Input material section start
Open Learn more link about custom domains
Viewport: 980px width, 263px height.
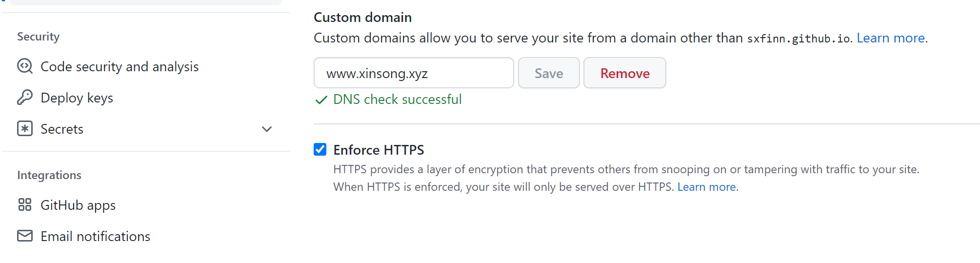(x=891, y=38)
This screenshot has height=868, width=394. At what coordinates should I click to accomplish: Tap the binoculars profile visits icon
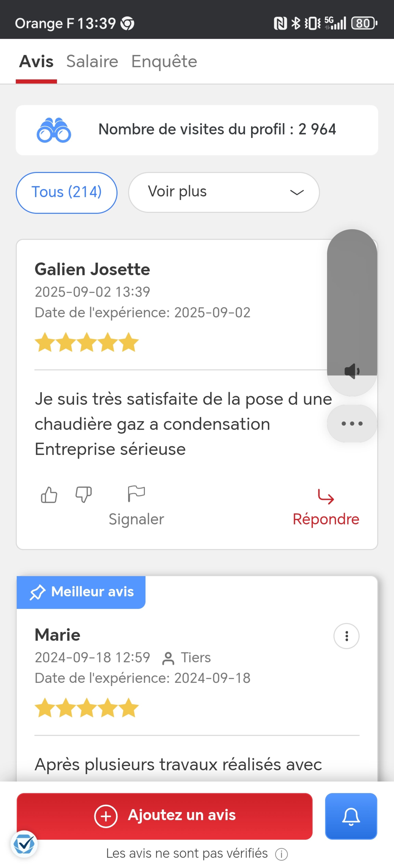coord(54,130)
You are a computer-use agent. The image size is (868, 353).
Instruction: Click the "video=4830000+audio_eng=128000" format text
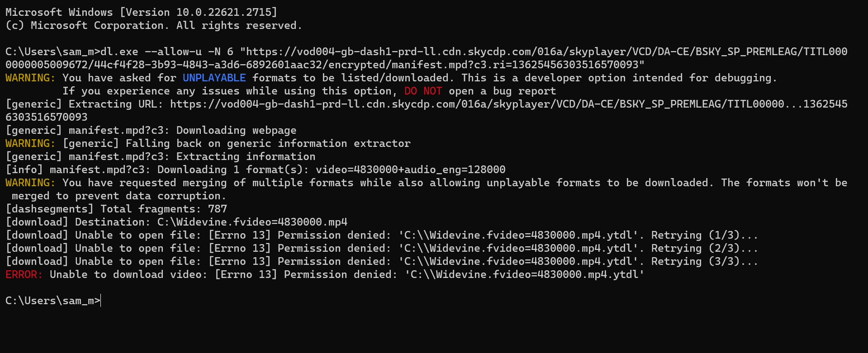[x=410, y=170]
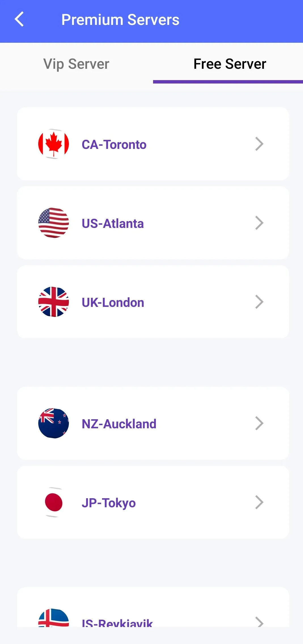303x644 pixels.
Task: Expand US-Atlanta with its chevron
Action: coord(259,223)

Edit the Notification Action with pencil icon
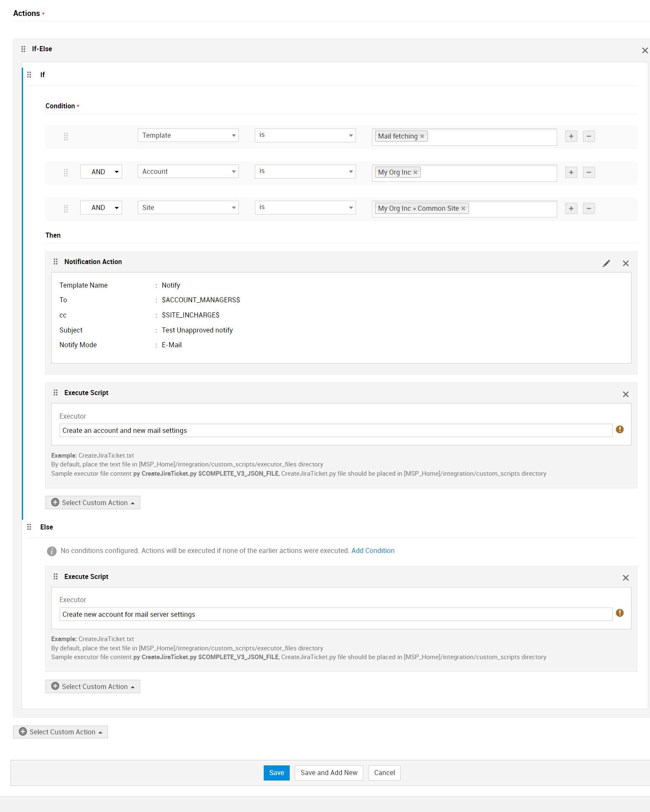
Input material section end
Input material section start
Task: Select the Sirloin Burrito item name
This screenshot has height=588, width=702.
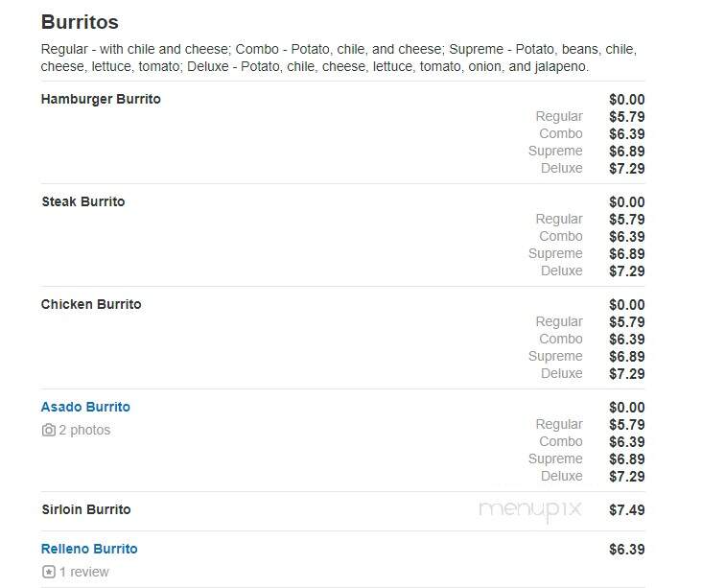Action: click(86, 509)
Input material section end
Input material section start
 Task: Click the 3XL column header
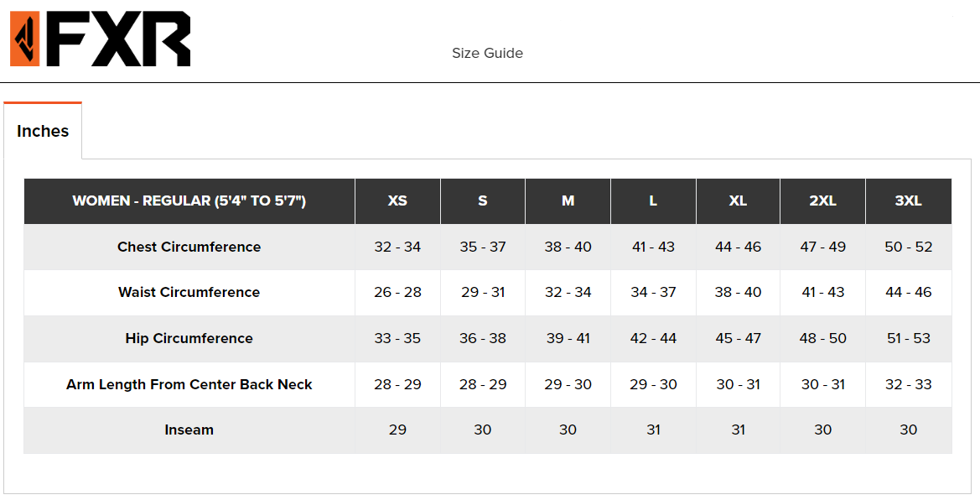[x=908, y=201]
Input material section end
## What needs to be done
From the listing above, restate verbatim the lines running from the one with "Open Learn more link about custom domains" through the one with "Edit the Notification Action with pencil icon", inclusive, but not the pictures.

## Solution
Open Learn more link about custom domains
Viewport: 980px width, 263px height.
(x=891, y=38)
This screenshot has height=868, width=394. At what coordinates should I click to accomplish: Tap the binoculars profile visits icon
coord(54,130)
You are a computer-use agent. The image size is (868, 353).
Instruction: Click the "video=4830000+audio_eng=128000" format text
[x=410, y=170]
303x644 pixels.
Task: Expand US-Atlanta with its chevron
Action: coord(259,223)

Edit the Notification Action with pencil icon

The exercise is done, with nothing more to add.